Below are some records. Copy every line in them that holds "computer".

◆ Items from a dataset
<<<<

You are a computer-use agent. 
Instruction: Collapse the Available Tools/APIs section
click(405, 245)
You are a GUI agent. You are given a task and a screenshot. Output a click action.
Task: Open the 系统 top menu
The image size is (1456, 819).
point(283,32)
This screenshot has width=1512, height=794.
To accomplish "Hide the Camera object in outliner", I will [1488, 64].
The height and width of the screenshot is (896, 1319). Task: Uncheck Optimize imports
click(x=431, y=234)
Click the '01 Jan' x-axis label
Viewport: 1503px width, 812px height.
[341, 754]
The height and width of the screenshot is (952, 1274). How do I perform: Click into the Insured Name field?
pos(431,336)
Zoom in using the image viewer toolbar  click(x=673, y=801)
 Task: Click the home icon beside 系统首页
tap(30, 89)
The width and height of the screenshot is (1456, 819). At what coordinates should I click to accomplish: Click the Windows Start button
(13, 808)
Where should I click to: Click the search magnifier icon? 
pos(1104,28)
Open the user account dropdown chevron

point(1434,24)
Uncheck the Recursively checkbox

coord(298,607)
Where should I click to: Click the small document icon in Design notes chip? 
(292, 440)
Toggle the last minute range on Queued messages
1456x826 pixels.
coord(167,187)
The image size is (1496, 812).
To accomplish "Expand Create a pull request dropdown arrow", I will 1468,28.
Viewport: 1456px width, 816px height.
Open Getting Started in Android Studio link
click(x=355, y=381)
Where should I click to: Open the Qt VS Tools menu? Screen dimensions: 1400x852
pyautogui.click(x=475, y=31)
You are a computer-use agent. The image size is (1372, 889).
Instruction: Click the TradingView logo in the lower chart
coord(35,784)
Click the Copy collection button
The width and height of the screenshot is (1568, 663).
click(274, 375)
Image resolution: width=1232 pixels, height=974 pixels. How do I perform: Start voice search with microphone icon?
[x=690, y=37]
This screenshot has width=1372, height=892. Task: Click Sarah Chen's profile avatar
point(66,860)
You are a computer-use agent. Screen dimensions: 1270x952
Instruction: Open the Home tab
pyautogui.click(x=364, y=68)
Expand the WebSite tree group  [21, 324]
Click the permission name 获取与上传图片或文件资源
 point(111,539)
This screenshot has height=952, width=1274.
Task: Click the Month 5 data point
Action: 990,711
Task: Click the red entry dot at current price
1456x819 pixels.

>>>>

◆ Result for this exercise
You are a computer-use agent. 
You are a computer-use agent. The image size is (1372, 889).
You are a computer-use agent. Screen dimensions: 1270x952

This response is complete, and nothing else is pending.